Step 7. Wait and listen
Monitor the validators as they restart. Answer questions, help folks,
Troubleshooting
80% of the stake didn't participate in the restart, now what?
If less than 80% of the stake join the restart after a reasonable amount of time, it will be necessary to retry the restart attempt with the stake from the non-responsive validators removed.
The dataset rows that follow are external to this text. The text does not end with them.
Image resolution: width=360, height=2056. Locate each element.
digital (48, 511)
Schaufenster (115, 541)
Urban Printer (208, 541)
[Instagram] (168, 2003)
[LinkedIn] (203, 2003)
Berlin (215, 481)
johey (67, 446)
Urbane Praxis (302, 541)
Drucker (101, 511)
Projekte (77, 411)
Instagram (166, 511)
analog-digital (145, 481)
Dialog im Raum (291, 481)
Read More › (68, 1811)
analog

The community should identify and come to social consensus on the set of
non-responsive validators. Then all participating validators return to Step 4
and create a new snapshot with additional --destake-vote-account <PUBKEY>
arguments for each of the non-responsive validator's vote account address
$ agave-ledger-tool -l ledger create-snapshot SLOT_X ledger --hard-fork SLOT_X \
--destake-vote-account <VOTE_ACCOUNT_1> \
--destake-vote-account <VOTE_ACCOUNT_2> \
.
.
--destake-vote-account <VOTE_ACCOUNT_N> \
This will cause all stake associated with the non-responsive validators to be immediately deactivated. All their stakers will need to re-delegate their stake once the cluster restart is successful.